Chinese tennis player Peng Shuai has been staying in her own home “freely” and will make a public appearance “soon”, a prominent state-media journalist said on Saturday.
The former doubles world number one has not been seen or heard from publicly since she said on social media on Nov 2 that former vice-premier Zhang Gaoli had coerced her into sex and they later had an on-off consensual relationship.
Neither Zhang nor the Chinese government have commented on her allegation. Peng’s social media post was quickly deleted and the topic has been blocked from discussion on China’s heavily censored internet.
“In the past few days, she stayed in her own home freely and she didn’t want to be disturbed. She will show up in public and participate in some activities soon,” Global Times editor-in-chief Hu Xijin wrote on Twitter.
The Global Times is published by the People’s Daily, the official newspaper of the Communist Party. Its English-language commentaries, many of them penned by Hu, are widely read for insights into what the Chinese government is thinking.
Hu said he had confirmed through his sources that photos shared on Twitter by another journalist working for Chinese state media, purportedly showing Peng at home, depicted her “current state”.
Reuters was not able to verify the authenticity of the pictures independently.
The Twitter account @shen_shiwei, labelled “Chinese state-affiliated media” by the social network, posted four undated images of Peng late Friday.
In a tweet, @shen_shiwei said the pictures, which could not be independently verified by Western news agencies, were shared on Peng’s WeChat Moments, a function often restricted to friends, to wish her followers a “good weekend”.
One photo shows the smiling player with a cat in her arms, with stuffed animals, a trophy, a Chinese flag and certificates visible in the background.
Another shot shows a selfie of Peng with a toy from the movie Kung Fu Panda, and an image of Winnie the Pooh in the background.
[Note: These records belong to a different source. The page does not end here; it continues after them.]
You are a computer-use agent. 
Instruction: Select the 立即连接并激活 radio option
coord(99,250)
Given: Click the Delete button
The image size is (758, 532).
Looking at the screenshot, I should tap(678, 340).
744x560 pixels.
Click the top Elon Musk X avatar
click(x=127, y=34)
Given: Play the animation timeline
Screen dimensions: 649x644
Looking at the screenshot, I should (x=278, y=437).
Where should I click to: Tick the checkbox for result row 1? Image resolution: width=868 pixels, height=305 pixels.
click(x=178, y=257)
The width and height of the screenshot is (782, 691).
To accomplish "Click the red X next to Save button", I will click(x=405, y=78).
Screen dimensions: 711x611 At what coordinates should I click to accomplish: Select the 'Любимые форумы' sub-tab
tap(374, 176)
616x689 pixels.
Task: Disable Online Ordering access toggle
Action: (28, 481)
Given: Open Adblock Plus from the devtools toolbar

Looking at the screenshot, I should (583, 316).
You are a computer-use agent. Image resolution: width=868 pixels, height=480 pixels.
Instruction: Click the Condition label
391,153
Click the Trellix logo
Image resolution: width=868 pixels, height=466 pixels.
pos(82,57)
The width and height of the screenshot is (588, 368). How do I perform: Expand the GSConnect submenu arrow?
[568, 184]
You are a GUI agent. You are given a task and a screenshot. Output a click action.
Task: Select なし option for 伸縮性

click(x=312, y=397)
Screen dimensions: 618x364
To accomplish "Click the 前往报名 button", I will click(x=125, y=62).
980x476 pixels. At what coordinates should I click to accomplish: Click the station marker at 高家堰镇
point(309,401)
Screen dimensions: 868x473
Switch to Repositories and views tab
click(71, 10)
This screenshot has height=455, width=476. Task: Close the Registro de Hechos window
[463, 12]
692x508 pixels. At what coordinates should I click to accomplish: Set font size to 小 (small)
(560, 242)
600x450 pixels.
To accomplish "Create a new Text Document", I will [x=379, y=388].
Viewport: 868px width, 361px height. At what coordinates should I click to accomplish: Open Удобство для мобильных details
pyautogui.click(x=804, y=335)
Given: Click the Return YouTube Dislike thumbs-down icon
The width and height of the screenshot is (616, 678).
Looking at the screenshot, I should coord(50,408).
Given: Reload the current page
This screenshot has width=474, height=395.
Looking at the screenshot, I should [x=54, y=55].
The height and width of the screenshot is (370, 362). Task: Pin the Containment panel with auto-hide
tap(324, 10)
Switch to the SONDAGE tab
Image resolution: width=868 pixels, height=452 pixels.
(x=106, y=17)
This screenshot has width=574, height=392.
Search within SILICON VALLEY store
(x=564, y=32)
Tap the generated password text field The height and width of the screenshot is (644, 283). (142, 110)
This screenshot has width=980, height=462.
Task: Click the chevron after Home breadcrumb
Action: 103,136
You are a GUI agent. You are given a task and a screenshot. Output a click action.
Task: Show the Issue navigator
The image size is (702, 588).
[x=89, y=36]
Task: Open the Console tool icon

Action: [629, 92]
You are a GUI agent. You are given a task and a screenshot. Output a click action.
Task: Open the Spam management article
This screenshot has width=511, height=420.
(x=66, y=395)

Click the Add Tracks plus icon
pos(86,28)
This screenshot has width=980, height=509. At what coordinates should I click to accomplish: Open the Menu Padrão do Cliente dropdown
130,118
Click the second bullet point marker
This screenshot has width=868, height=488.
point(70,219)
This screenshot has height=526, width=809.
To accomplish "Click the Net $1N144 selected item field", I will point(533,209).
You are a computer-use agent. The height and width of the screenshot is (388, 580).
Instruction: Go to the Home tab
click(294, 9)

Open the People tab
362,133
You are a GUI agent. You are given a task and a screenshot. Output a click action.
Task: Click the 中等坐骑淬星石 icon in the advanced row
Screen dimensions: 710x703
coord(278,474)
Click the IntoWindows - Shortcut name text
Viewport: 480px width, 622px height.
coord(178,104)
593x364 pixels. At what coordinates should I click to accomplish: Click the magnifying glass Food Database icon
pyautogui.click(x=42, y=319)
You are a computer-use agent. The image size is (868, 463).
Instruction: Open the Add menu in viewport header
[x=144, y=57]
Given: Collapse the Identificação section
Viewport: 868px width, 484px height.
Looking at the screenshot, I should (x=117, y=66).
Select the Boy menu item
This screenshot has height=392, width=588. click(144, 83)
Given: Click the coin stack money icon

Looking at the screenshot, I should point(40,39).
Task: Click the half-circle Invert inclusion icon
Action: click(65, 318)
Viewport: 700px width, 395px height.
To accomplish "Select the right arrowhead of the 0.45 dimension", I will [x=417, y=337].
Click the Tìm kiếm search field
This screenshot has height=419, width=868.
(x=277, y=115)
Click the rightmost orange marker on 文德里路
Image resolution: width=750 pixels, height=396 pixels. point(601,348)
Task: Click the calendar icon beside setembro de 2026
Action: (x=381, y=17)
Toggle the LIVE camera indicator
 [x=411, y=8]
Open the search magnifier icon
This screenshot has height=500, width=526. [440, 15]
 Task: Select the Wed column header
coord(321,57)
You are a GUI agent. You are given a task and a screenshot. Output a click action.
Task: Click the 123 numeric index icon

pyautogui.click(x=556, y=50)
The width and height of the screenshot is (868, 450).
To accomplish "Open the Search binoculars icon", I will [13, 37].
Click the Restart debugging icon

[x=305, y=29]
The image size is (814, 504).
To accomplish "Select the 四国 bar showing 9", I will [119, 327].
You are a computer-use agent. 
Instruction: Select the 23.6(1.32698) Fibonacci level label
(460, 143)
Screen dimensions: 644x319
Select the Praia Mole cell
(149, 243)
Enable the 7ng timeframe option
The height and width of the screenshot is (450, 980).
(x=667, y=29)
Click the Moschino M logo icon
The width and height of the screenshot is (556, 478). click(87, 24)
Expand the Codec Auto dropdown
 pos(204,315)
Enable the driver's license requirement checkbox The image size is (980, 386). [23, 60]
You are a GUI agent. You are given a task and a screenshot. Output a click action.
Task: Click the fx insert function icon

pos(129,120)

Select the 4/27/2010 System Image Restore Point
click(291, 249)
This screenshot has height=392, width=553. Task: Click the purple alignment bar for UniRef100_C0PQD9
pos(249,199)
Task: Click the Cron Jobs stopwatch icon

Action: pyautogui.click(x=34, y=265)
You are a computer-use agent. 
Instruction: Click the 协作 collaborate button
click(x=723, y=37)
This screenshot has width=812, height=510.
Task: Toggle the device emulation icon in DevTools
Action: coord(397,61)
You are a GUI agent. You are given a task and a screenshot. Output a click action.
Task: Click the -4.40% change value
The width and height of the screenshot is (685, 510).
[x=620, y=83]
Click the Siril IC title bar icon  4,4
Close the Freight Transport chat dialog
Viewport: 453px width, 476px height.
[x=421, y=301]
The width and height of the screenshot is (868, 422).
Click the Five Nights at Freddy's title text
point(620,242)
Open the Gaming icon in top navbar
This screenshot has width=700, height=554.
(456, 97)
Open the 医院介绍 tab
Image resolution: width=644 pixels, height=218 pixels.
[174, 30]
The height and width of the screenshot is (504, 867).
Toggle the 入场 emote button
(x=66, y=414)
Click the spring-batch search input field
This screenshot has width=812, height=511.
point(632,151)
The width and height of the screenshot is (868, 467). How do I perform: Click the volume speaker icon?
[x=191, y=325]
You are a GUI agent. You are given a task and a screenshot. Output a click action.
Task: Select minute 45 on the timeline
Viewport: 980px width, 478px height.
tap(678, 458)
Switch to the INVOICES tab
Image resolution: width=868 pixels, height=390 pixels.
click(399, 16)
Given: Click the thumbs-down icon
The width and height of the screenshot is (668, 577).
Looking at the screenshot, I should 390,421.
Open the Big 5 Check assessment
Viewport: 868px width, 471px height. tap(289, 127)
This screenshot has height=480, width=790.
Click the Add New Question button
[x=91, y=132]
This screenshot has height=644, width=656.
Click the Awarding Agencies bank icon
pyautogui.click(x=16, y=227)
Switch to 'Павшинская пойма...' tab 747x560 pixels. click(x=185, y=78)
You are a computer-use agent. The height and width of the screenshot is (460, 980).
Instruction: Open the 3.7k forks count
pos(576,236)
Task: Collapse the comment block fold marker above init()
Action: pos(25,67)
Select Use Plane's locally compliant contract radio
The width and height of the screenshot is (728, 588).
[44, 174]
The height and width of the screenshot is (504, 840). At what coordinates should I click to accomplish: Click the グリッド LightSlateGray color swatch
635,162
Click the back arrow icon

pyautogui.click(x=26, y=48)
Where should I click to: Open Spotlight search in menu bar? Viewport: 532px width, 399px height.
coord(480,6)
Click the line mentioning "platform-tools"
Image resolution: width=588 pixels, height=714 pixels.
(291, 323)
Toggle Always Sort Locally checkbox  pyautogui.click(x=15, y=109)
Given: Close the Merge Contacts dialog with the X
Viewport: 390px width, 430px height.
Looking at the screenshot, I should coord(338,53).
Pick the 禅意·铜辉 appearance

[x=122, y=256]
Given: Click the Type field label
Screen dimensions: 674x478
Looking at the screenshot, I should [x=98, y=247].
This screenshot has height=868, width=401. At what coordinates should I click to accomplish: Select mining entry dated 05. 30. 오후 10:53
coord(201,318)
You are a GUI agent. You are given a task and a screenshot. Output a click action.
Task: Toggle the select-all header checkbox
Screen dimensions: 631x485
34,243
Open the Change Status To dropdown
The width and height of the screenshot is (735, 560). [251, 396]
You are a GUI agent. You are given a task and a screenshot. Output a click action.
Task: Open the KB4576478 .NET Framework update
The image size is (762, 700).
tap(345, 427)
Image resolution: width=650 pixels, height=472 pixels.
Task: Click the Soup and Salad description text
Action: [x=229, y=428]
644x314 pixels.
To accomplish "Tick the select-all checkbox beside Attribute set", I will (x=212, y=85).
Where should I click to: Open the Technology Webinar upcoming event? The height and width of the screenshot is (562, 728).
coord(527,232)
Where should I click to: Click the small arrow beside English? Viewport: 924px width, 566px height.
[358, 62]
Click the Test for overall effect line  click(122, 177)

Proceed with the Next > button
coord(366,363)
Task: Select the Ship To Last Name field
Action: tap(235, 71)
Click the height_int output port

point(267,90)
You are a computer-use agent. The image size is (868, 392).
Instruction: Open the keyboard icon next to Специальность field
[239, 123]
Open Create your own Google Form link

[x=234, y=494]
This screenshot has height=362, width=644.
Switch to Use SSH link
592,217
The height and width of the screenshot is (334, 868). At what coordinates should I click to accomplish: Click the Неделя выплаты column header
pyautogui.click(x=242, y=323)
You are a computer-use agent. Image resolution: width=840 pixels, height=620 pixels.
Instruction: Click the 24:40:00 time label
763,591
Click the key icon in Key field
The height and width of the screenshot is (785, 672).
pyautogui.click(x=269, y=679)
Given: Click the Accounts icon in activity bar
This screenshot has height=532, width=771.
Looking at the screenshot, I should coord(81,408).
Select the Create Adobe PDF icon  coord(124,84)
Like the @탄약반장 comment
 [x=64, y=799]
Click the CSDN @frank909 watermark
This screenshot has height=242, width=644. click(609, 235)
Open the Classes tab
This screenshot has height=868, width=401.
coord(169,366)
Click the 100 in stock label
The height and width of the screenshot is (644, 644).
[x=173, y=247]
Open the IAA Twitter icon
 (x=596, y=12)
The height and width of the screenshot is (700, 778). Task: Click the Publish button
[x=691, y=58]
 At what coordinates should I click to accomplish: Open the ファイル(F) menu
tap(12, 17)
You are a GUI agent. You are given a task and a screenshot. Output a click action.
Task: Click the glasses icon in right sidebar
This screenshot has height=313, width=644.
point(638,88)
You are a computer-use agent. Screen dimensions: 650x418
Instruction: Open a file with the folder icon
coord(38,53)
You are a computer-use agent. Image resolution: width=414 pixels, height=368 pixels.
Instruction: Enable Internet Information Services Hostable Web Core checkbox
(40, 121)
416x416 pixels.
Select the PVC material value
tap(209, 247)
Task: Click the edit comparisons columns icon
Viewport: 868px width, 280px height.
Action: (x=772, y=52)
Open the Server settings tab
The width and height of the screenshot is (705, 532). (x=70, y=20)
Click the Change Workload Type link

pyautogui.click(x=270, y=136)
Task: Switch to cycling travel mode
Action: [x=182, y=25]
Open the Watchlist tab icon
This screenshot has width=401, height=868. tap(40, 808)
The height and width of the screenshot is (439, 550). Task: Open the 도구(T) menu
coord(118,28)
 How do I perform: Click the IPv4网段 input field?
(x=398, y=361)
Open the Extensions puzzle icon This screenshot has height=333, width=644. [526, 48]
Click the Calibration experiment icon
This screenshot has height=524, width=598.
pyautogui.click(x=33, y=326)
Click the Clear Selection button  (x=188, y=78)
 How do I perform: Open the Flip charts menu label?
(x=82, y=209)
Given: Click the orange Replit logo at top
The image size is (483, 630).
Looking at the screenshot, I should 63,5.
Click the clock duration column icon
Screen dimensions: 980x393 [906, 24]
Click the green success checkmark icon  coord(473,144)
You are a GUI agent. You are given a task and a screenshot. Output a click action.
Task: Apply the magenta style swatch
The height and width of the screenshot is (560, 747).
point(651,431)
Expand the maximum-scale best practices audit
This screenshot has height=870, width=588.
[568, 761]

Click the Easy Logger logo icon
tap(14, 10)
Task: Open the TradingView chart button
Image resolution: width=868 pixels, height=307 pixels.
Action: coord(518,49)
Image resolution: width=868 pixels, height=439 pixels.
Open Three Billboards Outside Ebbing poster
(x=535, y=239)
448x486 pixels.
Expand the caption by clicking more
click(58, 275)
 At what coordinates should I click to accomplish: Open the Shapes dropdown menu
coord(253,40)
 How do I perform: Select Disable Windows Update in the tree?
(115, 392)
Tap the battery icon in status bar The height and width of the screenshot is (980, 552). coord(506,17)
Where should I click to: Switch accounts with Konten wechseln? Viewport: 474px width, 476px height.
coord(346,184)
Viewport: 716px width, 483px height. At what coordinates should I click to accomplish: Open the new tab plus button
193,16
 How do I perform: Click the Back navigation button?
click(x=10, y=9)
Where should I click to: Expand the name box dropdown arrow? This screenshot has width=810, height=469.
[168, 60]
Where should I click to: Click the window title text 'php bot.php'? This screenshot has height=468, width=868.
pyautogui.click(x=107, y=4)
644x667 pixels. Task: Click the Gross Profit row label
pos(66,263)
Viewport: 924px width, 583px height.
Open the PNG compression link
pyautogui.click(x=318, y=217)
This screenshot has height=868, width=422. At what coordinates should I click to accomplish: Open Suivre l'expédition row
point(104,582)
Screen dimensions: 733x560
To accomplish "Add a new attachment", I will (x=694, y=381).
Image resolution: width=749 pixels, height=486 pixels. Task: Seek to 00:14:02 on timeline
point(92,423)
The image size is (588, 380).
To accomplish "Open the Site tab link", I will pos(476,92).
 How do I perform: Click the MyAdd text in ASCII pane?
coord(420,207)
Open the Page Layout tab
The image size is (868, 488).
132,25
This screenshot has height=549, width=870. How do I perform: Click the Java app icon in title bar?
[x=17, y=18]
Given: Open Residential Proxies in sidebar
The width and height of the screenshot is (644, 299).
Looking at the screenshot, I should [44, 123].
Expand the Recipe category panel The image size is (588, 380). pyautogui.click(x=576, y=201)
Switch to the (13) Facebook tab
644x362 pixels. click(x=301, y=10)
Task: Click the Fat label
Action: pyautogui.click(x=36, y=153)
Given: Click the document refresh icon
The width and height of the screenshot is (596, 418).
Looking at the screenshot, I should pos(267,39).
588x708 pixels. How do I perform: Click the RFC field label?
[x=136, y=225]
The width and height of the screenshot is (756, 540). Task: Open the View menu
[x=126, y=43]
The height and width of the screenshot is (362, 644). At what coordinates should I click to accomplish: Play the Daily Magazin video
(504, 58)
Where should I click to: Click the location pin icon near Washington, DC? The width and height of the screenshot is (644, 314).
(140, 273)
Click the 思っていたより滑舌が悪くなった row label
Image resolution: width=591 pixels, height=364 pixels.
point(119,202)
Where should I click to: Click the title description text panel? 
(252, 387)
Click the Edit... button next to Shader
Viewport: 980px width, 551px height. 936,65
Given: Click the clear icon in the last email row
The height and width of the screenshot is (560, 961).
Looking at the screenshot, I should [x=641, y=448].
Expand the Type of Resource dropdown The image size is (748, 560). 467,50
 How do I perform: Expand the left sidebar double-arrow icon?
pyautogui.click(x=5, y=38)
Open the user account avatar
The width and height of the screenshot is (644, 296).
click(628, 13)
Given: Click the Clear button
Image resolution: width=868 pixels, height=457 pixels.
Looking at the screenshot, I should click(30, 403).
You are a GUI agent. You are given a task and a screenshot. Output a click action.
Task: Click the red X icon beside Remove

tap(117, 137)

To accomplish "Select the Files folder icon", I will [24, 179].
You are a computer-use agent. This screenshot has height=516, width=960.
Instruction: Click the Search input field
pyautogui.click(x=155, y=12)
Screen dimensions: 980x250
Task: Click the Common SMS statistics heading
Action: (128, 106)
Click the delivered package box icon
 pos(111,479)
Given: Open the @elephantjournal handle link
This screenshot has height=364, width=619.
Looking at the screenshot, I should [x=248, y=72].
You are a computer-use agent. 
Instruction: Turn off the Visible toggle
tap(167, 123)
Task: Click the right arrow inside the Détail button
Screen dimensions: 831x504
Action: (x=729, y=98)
The latter is often censored online in China as critics say Chinese leader Xi Jinping resembles the iconic character.
“If this is indeed her recent photo, I think she might be sending a hidden message to the world,” wrote one Twitter user commenting on the Pooh image.
“She needs to do a live video for anyone to believe that,” wrote another user, saying the images shown “could have been taken weeks ago”.
Requests for comment from @shen_shiwei were not immediately answered.
Twitter is blocked in China and only people with a VPN-type workaround can access it. However, many Chinese diplomats and official state media have Twitter accounts that they use to defend China’s point of view. (Story continues below)
The United States on Friday demanded proof of the 35-year-old’s whereabouts and well-being, with the United Nations also calling for a fully transparent investigation into Peng’s claims.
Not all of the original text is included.